→ Work instructions: Rewrite the entries from the line containing "You are a computer-use agent. This" through the line containing "tap(49, 275)", substituting "left sidebar" for "sidebar" and changing nothing else. Leave out the pictures.

→ Input data:
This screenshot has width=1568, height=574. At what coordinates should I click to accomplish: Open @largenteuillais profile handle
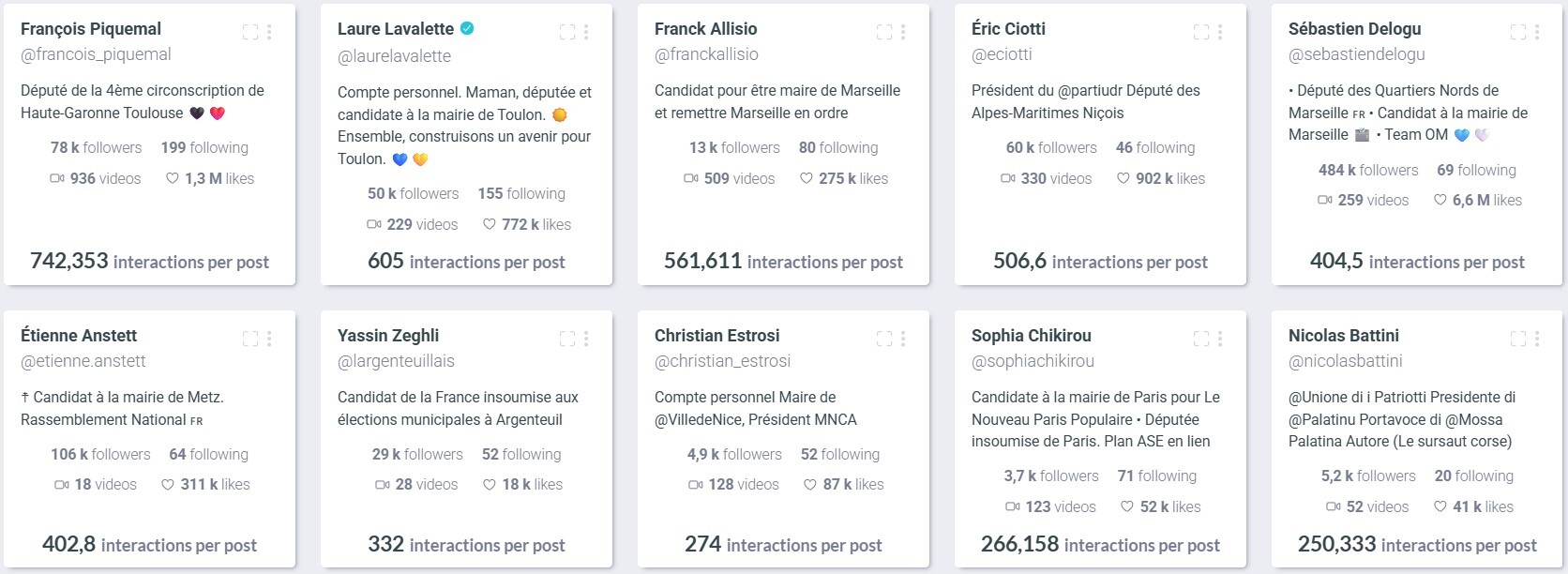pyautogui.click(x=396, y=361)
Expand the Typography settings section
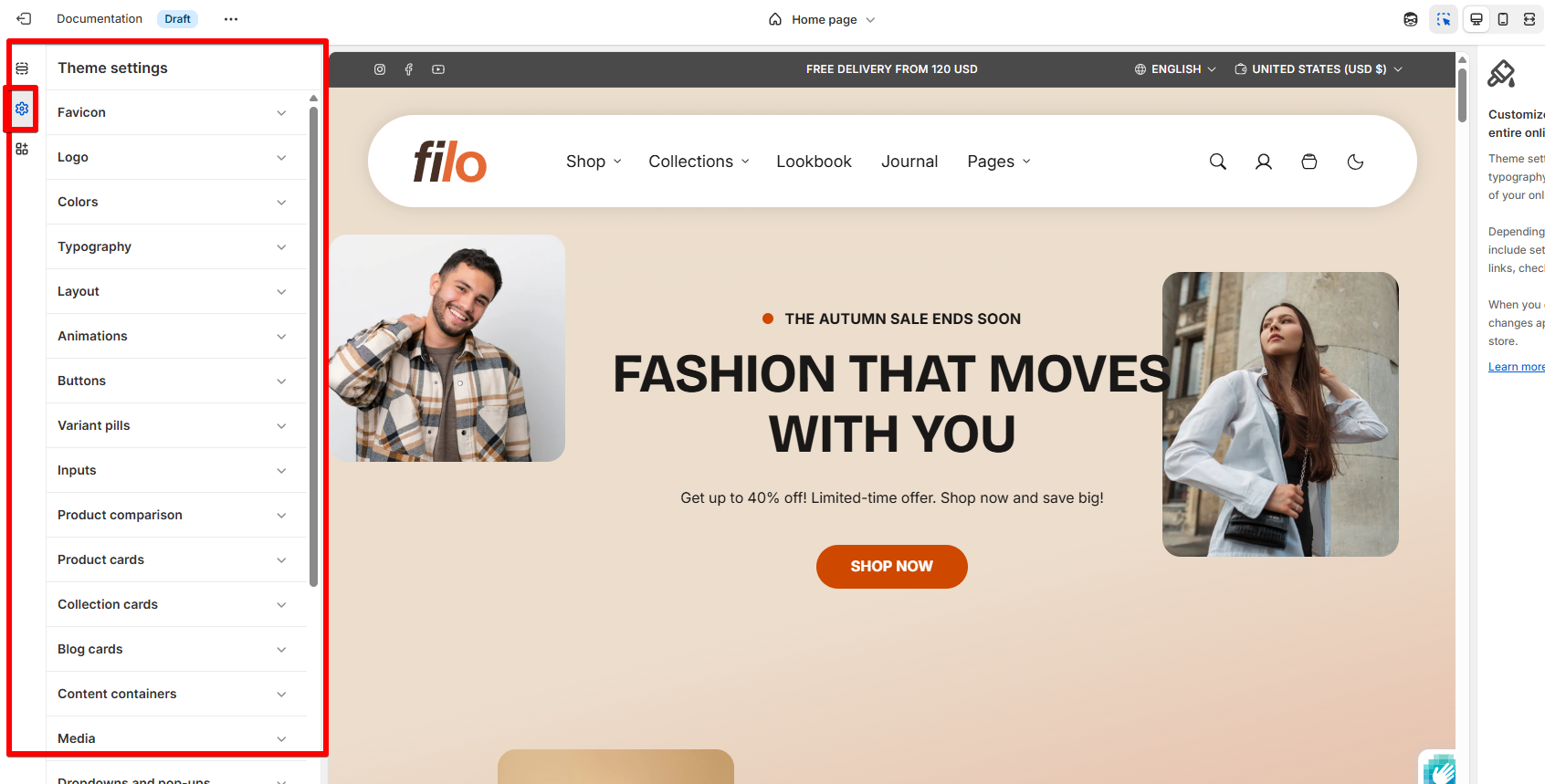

...

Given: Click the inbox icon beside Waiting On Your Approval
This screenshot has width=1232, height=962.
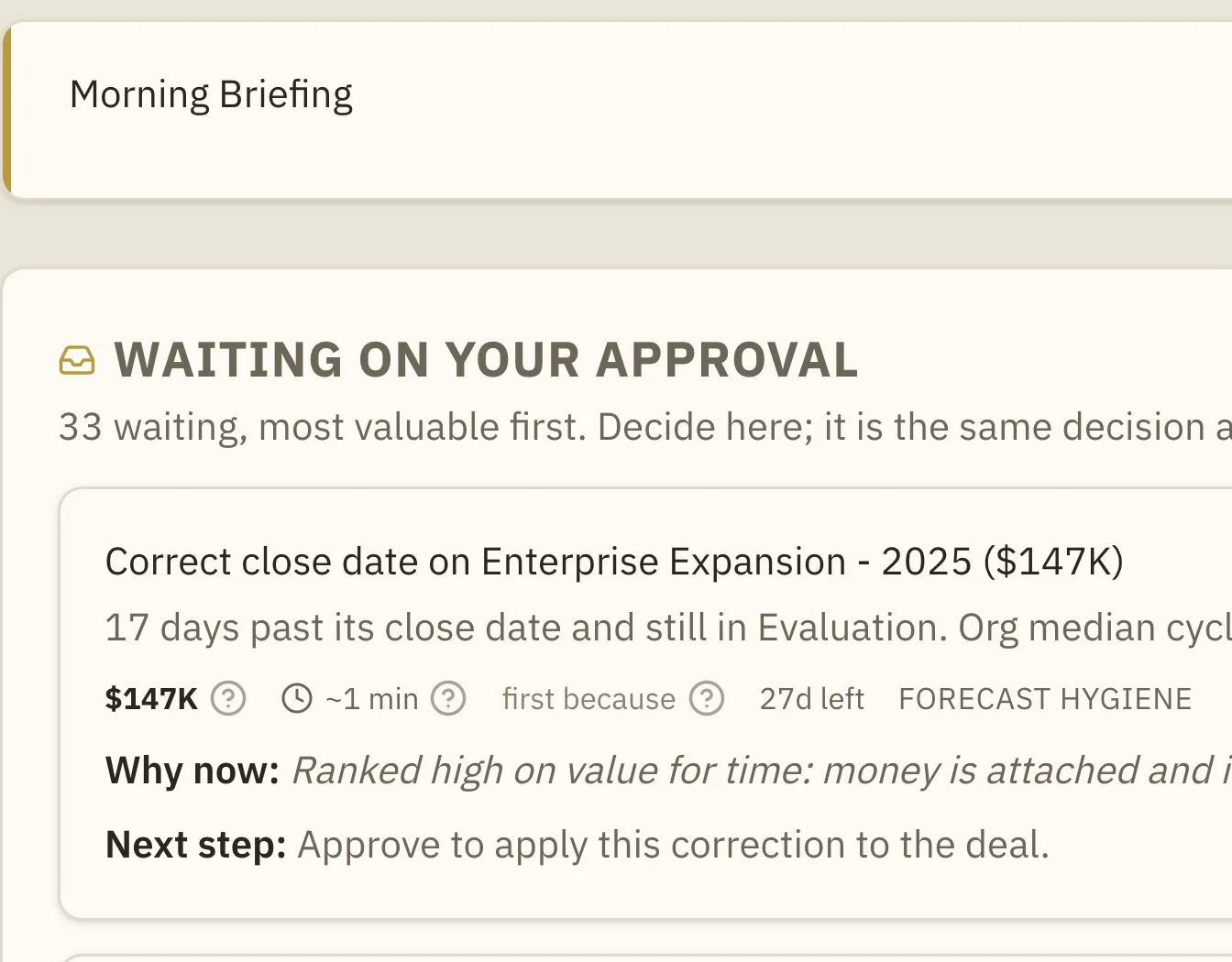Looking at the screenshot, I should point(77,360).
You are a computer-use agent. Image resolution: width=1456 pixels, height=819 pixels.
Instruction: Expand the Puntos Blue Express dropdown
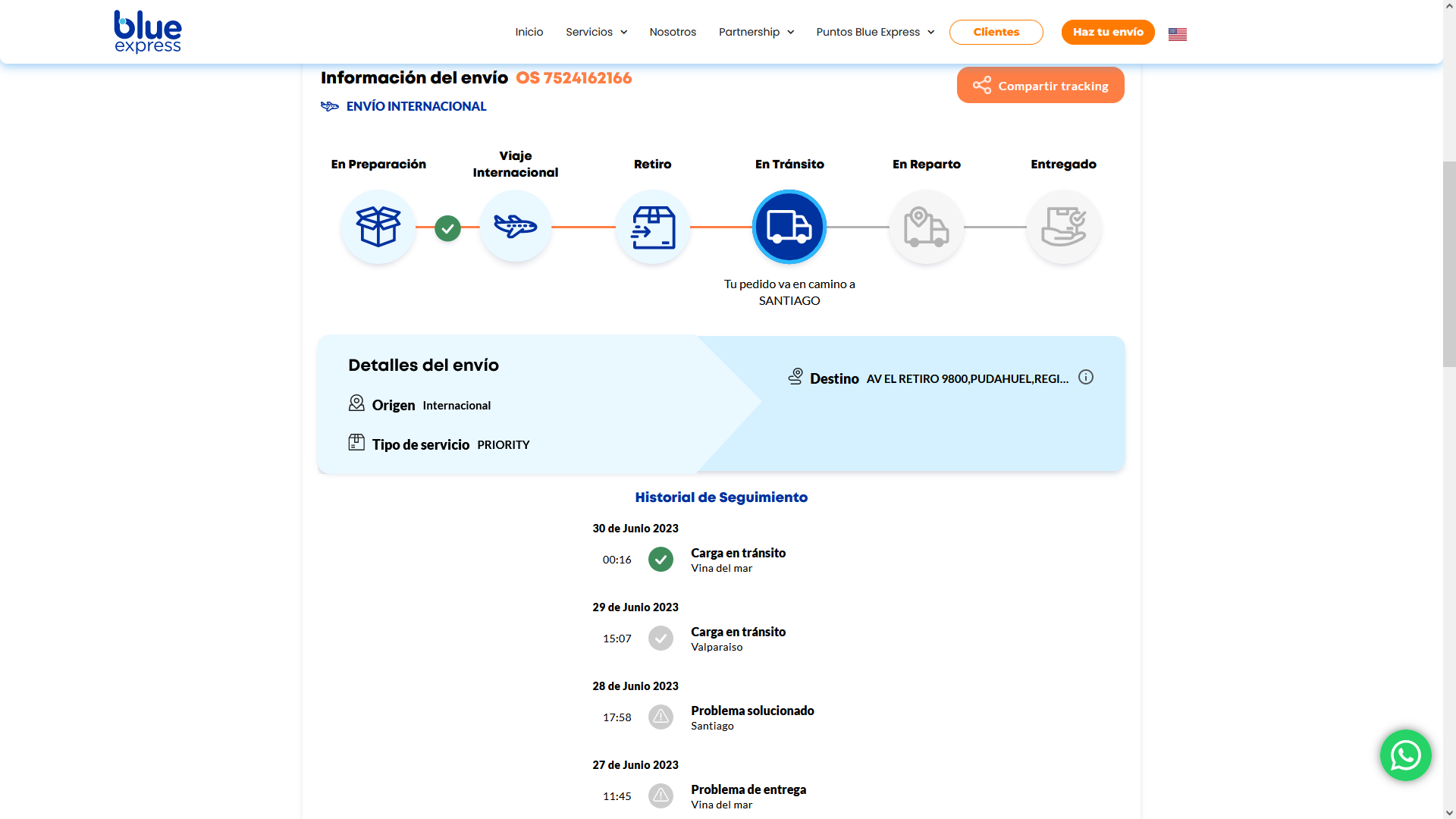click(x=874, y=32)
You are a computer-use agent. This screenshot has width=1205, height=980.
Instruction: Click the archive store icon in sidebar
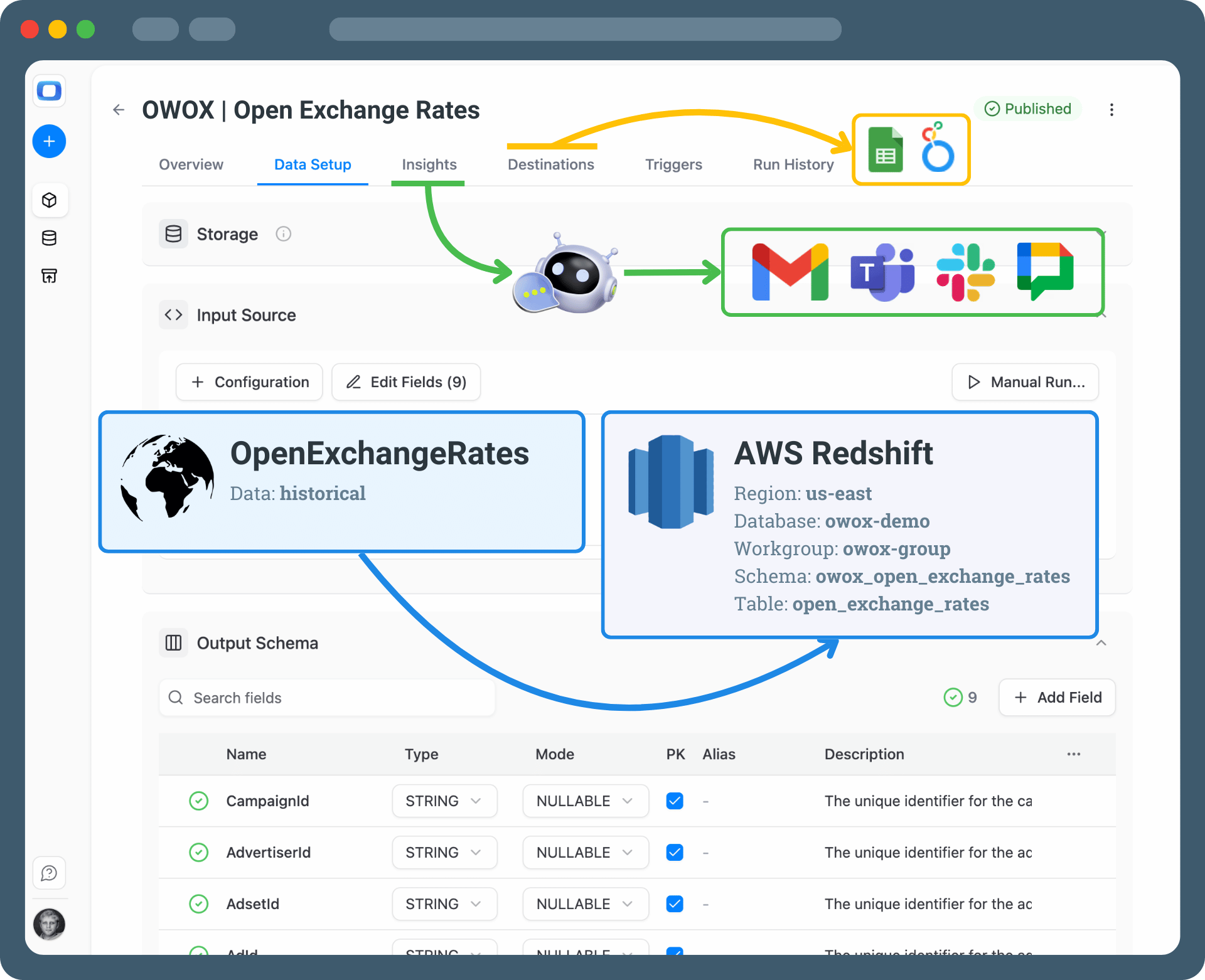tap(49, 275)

---

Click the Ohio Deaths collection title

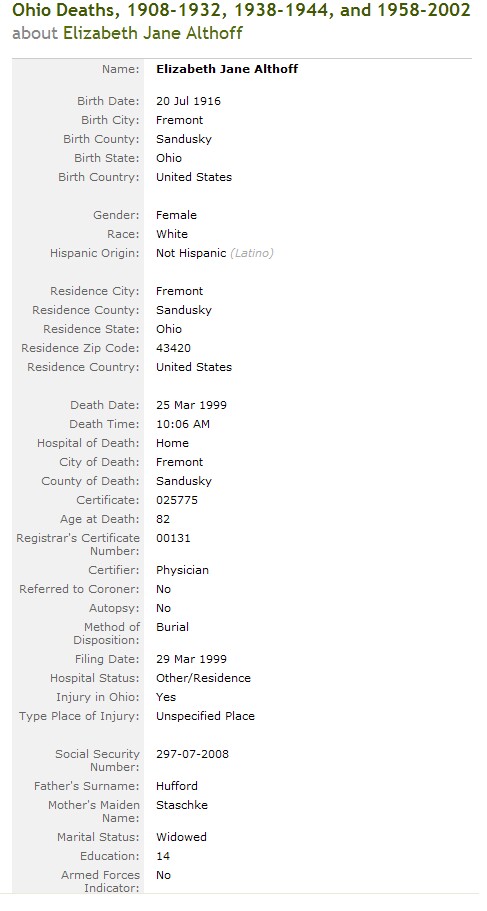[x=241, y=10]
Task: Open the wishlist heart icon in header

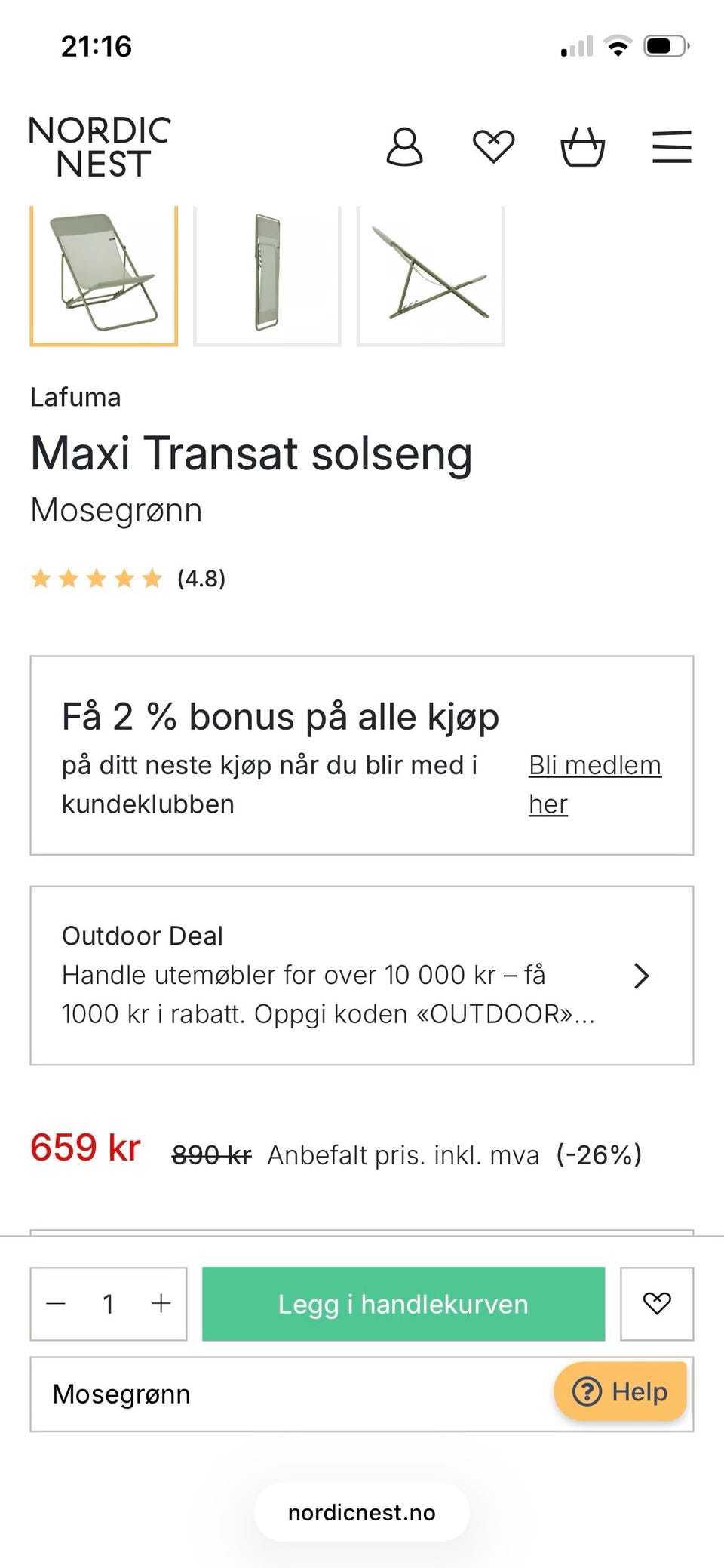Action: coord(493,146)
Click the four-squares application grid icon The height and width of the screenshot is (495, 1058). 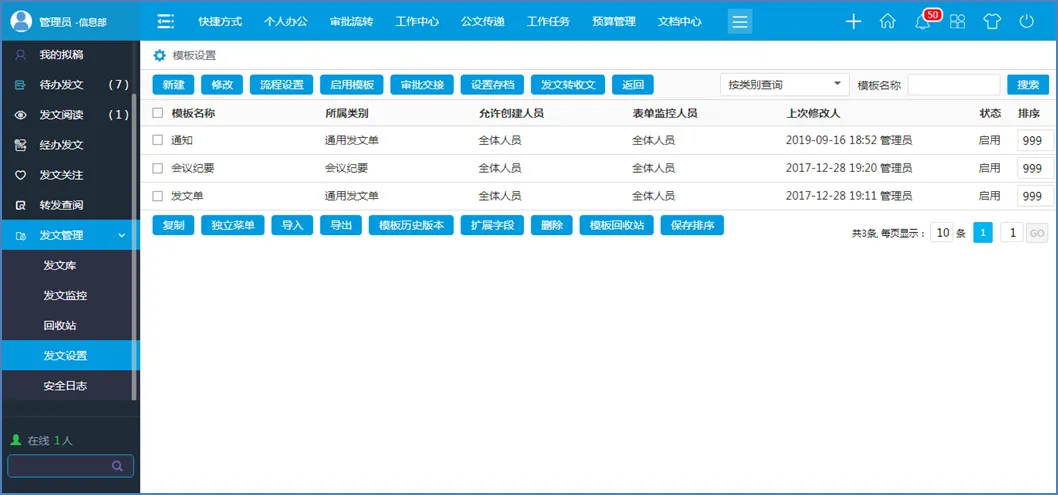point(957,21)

→ Output below:
You are a computer-use agent. This screenshot has width=1205, height=980.
Instruction: Click the archive store icon in left sidebar
tap(49, 275)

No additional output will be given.